The videos of the target talker (same talker as used for the target in the current experiment) were recorded in the corner of a large anechoic chamber at the Air Force Research Laboratory (Brungart and Simpson, 2005). The video was captured with a digital camera (Sony Digital Handycam) located roughly 1.5 m in front of the talker, who stood in front of a black, acoustically transparent background. The audio was recorded directly onto the videotape. The talker was instructed to repeat each of the 32 possible target messages in the CRM corpus (i.e., those with the target call sign “baron”) at a monotone level while keeping his head as still as possible. Breaks were inserted between the CRM phrases to avoid any effects of coarticulation between consecutive recordings. The resulting videotapes were downloaded onto a PC where they were partitioned into individual AVI files for each of the 32 recorded phrases. Then a commercially available video editor (VirtualDub, www.virtualdub.org) was used to crop the frames of the AVI files around the locations of the talker's head, convert them from color to grayscale, and compress them into the Indeo 5.1 codec.
To produce the test stimuli for the current study, the original video tracks were individually time aligned with the corresponding audio target message from the original high-quality CRM audio corpus using custom MATLAB software. The audio track on the original videotape was not used because of its rather poor quality. Initially, the high-quality audio was inserted in place of the videotape audio such that the starting points of the two audio tracks were the same. Since the same highly practiced talker was used for both recordings this initial alignment was generally satisfactory. This was expected because this specific talker had previously been described as “extremely consistent” (Brungart and Simpson, 2005). In some cases, to compensate for slight differences in the duration of pauses between the original and the high-quality audio sentences, video frames were added (duplicates) or deleted using the VirtualDub software until alignment seemed perfect. No modifications were made to the audio files. No more than 2 frames were added to or deleted from the video tracks at any single point. At the playback rate of 29 fps, this would amount to a time shift of less than 70 ms, which is about equal to the adult threshold for detection of A/V asynchrony (Grant et al., 2004; Lewkowicz, 1996). Thus, for the adults, potentially detectable misalignments were probably rendered undetectable by the manipulation. Infant asynchrony detection thresholds are much larger (Lewkowicz, 1996), so there is no reason to expect that our child or adult listeners would perceive any misalignment of the audio and video. To check for proper alignment, several lab personnel viewed the videos as they were simultaneously presented with the audio. None reported a misalignment, although no formal assessment of detectability was made. The final time-aligned video file and the corresponding audio files (target and distracter) were combined into a single file (AVI format) on a trial-by-trial basis using VirtualDub software.
All conditions involved trials in which a single target and single distracter were presented to the listener's right ear. The overall level of the distracter in the target ear was held constant for all conditions at approximately 65 dB SPL. The level of the target was varied randomly from trial to trial in order to obtain complete psychometric functions, percent correct versus target/distracter ratio (T/D), from each listener. Depending on listener and condition the target/distracter ratio (T/D) ranged from −35 to +15 dB (in 5-dB steps). Thus the highest level of the target was 80 dB SPL.

What you should do:
Write the next part of the passage on preparing and presenting the audiovisual speech stimuli, picking up after its final sentence.

Dataset excerpts:
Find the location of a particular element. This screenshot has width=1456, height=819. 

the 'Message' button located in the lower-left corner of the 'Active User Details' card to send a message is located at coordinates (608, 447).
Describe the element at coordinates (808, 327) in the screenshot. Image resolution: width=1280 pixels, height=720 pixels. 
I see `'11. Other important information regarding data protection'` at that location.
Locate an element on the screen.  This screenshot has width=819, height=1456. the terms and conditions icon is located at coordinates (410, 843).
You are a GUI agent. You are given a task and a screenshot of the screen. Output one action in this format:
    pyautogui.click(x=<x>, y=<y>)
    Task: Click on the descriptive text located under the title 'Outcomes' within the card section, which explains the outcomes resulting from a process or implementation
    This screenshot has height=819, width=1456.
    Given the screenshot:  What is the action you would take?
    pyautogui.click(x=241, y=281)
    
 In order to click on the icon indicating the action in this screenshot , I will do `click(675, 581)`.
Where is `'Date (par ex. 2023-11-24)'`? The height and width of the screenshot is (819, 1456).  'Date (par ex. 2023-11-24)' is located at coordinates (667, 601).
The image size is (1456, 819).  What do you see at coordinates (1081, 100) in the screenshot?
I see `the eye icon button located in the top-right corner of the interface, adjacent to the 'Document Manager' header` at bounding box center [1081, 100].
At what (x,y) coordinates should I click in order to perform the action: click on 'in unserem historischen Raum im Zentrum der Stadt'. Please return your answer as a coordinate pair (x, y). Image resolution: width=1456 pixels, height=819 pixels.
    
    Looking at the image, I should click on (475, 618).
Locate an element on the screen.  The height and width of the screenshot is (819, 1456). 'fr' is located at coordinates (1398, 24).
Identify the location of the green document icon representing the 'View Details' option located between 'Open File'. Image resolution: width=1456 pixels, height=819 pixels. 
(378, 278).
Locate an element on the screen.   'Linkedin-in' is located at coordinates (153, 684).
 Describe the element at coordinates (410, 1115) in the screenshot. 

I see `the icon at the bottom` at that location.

The output:
All listeners were tested in three conditions. In the video-only condition, no audio was presented and listeners responded to the video alone. This condition allowed assessment of a listener's untrained speechreading ability. Two other conditions were evaluated: the audio-only condition in which only the audio target and distracter messages were presented, and the audiovisual condition in which the audio was presented along with a simultaneous video of the target talker saying the target message. Data from the video-only condition were obtained in the first and last sessions. Data from the audio-only and audiovisual conditions were obtained in all sessions with the two conditions alternated.
Approximately 6–8 months after the completion of the experiment, seven of the younger listeners (four in the 6–8.9-year-old group and three in the 9–11.9-years-old group) were tested in a condition identical to the audio-only condition but using a modulated noise distracter. This condition, presumably involving mostly energetic masking, was included as a test of our assumption that masking in the audio-only condition and the audiovisual conditions was dominated by informational masking.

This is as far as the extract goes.